▸ **Goal of the exercise**
Below are records; copy every line in them that holds the word "first".

--- Records provided Enclosed Below ---

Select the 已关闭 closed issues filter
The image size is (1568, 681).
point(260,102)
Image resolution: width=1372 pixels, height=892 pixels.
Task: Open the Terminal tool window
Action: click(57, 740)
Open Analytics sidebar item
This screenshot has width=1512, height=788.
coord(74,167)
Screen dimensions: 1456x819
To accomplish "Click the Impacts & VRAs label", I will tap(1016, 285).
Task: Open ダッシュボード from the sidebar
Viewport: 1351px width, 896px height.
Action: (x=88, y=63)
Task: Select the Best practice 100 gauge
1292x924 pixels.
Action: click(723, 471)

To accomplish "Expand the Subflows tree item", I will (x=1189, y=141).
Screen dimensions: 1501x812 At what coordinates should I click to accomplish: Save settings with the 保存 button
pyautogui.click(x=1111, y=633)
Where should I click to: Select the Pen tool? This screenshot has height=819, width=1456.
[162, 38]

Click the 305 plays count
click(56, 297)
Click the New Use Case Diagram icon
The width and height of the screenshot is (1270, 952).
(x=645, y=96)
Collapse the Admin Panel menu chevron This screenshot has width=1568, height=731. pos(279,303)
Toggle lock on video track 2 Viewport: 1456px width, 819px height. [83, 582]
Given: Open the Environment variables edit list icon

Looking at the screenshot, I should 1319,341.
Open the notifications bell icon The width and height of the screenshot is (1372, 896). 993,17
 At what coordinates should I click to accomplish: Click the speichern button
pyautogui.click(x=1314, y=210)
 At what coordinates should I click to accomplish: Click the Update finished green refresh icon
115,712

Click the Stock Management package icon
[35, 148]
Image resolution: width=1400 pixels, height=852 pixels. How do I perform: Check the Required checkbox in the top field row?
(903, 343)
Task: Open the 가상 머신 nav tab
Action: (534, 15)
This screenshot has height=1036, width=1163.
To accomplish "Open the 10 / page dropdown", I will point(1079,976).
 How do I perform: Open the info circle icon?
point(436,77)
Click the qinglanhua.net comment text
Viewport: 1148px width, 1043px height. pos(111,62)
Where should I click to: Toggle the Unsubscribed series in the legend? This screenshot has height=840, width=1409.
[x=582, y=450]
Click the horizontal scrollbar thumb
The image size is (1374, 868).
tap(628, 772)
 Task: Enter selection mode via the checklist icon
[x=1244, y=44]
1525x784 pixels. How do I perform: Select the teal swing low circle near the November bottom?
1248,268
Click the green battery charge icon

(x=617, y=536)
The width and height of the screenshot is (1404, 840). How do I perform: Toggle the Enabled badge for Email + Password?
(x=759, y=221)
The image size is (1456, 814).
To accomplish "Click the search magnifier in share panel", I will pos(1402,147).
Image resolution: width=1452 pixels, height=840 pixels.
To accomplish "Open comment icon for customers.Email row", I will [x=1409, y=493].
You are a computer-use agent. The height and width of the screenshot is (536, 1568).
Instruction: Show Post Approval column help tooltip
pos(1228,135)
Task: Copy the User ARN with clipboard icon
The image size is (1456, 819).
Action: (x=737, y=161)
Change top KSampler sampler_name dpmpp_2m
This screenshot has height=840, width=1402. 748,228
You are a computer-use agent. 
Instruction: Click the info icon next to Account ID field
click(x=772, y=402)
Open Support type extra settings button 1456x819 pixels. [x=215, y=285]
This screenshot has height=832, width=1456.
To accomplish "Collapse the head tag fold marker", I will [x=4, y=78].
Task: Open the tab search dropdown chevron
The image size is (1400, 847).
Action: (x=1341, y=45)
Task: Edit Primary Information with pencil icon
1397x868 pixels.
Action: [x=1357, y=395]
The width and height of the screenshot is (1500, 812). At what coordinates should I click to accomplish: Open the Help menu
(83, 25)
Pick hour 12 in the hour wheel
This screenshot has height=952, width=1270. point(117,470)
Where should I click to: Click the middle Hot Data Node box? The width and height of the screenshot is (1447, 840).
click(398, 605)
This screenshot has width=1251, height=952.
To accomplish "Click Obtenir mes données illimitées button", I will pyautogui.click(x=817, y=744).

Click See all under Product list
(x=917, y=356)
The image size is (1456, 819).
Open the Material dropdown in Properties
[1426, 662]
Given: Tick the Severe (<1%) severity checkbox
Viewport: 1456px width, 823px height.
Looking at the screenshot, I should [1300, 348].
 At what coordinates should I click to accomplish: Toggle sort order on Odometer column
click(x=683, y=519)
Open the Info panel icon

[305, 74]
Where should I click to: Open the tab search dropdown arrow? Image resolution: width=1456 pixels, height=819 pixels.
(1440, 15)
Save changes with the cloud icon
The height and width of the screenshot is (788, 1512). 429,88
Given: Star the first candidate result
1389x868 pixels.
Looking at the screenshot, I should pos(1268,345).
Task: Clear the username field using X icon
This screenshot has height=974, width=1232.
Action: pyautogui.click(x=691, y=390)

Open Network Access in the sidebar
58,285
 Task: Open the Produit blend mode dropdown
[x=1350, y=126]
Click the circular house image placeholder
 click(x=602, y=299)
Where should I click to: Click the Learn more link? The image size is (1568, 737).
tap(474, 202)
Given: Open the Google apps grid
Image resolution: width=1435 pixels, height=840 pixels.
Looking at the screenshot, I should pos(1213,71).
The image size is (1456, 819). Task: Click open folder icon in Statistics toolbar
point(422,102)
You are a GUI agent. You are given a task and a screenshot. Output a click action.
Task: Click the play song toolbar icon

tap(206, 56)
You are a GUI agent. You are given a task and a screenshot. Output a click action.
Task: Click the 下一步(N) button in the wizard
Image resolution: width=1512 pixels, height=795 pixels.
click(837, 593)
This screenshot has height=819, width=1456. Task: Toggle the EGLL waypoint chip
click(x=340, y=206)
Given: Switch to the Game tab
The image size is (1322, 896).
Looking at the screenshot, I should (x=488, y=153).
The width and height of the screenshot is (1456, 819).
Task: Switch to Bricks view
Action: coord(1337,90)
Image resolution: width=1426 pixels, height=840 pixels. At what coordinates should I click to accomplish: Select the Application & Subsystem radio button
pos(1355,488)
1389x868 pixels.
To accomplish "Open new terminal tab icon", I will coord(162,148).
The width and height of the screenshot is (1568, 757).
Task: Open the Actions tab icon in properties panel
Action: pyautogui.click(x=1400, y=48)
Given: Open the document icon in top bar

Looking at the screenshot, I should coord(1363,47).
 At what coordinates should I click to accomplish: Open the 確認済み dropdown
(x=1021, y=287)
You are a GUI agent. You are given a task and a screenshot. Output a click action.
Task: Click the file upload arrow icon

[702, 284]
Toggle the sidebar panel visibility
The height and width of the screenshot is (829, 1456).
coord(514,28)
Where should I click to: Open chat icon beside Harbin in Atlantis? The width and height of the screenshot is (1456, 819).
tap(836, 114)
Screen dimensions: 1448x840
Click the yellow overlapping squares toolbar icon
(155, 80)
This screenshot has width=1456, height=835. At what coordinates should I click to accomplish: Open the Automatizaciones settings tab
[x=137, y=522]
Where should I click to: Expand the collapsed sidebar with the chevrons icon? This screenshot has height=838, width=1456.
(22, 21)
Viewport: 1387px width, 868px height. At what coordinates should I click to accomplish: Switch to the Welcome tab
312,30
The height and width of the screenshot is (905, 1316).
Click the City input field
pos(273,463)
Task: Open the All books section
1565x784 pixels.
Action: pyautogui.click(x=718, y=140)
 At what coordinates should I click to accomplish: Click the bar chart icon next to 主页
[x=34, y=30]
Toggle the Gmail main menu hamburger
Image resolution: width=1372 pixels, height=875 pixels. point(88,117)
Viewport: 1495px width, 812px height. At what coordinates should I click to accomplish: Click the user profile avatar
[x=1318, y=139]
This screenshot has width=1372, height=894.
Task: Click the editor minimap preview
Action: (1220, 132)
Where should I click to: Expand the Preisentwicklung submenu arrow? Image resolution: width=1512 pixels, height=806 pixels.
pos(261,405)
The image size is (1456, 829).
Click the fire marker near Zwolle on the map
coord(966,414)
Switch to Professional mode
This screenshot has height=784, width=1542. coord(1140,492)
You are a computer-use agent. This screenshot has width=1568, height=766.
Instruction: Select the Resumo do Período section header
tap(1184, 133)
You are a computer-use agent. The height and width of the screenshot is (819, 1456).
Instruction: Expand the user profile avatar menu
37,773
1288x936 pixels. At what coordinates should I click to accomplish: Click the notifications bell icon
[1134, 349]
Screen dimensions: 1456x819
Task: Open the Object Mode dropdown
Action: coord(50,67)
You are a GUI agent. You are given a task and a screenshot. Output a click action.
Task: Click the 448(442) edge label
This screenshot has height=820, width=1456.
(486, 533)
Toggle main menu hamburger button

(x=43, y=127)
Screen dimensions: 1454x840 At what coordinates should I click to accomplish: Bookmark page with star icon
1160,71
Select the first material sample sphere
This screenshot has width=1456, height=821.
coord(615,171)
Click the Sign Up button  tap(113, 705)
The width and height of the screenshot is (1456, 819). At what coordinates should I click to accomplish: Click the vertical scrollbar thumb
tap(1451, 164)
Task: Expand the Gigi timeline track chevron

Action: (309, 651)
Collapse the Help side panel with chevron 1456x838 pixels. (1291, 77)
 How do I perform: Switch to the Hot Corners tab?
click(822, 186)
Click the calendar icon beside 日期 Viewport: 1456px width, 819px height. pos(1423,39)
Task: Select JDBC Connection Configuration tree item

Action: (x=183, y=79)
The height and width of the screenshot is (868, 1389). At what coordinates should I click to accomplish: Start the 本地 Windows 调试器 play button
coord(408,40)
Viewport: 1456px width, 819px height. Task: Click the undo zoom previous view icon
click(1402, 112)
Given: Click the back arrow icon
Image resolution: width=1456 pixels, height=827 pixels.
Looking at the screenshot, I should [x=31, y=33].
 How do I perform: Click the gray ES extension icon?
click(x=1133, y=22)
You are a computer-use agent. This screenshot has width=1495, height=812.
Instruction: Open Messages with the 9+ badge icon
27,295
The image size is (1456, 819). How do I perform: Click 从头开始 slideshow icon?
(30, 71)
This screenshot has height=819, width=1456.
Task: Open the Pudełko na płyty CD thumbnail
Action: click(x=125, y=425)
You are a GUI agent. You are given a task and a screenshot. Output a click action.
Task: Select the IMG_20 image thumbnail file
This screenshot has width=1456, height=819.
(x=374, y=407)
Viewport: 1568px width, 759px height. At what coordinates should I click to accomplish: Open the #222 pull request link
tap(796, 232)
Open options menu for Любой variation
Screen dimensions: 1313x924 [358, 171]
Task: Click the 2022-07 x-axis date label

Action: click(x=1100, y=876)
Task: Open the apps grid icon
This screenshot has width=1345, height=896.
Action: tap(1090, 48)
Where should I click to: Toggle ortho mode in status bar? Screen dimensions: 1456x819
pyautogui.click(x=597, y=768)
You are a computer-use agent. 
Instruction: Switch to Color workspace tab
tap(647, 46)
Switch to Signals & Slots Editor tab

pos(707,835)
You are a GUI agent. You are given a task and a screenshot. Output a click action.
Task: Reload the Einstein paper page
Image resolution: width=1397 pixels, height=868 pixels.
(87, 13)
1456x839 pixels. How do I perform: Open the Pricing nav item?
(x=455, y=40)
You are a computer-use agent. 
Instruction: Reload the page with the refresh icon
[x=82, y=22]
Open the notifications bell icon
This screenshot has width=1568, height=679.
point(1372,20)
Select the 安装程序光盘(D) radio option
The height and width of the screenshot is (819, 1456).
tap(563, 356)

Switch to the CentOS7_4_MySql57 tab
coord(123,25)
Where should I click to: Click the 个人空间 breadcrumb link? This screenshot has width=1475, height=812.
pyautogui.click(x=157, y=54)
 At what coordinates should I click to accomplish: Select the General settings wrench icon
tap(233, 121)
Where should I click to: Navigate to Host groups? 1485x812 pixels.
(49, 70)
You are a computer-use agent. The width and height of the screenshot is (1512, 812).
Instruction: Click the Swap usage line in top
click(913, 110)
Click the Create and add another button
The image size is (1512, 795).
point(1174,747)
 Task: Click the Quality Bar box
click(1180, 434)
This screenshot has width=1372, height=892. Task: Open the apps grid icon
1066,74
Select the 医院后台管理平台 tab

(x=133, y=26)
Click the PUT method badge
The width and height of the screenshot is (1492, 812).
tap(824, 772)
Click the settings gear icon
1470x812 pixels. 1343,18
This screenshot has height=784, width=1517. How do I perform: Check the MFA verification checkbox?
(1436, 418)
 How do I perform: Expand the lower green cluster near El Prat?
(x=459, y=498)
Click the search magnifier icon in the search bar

--- End of Enclosed Records provided ---

▸ **Exercise solution**
Given: Star the first candidate result
Select the first material sample sphere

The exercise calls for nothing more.